=== ASSIGNMENT ===
Lines from the one containing "Where should I click to: Click the widget" through the last line of the material below: print these exactly, and only these.
===== EXERCISE MATERIALS
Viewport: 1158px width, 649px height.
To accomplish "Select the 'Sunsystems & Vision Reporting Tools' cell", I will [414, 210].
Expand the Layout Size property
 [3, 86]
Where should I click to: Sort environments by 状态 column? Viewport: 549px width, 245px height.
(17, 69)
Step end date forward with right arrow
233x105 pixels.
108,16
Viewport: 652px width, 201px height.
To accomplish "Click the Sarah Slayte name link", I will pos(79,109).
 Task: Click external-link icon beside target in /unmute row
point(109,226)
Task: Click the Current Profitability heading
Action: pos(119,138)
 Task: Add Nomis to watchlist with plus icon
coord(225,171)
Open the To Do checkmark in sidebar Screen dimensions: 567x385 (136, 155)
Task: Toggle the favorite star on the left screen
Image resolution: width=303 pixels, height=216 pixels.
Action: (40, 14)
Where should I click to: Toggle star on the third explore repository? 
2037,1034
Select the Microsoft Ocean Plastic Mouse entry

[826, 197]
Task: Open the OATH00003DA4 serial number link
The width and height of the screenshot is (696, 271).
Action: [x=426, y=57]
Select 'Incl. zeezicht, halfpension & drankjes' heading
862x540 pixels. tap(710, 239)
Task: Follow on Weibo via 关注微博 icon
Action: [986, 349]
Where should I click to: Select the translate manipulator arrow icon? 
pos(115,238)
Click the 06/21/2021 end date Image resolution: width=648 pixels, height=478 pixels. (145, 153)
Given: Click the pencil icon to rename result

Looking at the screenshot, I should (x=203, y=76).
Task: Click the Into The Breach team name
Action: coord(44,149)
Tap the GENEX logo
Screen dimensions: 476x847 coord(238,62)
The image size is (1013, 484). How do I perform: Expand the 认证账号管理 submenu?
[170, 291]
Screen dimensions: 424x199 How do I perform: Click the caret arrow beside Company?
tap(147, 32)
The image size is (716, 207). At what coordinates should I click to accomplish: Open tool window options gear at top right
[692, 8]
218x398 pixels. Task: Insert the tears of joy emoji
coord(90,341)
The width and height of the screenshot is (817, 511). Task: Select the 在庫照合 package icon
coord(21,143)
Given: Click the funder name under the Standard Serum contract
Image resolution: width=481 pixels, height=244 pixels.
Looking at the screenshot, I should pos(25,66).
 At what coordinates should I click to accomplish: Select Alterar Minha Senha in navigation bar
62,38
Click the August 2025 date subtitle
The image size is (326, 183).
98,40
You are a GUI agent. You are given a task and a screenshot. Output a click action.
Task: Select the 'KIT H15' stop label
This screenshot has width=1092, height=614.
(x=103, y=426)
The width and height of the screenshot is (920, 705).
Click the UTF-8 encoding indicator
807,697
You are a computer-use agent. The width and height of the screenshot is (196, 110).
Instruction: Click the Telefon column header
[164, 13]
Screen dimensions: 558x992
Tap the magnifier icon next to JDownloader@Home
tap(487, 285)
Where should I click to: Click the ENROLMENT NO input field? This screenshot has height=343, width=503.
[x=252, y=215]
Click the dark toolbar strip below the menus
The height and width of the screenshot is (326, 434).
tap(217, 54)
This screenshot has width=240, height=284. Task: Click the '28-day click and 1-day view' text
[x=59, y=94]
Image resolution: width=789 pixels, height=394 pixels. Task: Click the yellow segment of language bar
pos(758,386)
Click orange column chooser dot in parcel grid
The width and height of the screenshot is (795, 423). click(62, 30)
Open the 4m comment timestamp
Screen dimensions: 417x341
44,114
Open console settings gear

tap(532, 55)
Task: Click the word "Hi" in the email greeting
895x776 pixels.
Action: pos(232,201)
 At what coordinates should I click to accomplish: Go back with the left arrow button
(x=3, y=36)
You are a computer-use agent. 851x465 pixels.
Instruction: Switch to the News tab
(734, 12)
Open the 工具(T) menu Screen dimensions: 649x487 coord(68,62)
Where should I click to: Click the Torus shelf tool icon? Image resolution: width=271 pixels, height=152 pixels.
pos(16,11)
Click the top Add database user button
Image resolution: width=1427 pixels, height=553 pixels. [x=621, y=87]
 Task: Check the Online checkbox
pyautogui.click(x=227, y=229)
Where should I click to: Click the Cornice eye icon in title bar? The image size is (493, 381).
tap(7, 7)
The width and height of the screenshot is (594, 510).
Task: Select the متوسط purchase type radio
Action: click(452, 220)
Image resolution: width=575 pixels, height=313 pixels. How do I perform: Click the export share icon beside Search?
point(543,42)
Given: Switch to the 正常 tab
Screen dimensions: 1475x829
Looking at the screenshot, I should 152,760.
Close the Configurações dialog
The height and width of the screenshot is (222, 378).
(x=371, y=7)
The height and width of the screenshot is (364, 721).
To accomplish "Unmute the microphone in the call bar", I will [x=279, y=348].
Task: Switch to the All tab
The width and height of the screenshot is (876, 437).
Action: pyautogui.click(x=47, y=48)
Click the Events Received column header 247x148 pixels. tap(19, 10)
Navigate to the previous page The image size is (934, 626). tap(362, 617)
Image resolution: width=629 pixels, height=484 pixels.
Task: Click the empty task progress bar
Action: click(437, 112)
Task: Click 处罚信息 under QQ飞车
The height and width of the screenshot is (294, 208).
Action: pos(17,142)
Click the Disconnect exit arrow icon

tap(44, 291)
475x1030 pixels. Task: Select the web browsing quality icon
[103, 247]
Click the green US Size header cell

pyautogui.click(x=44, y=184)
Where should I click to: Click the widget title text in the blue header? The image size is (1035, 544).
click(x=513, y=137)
==========
=== OUTPUT OF THE TASK ===
Where should I click to: Click the widget title text in the blue header? The image size is (1035, 544).
click(x=513, y=137)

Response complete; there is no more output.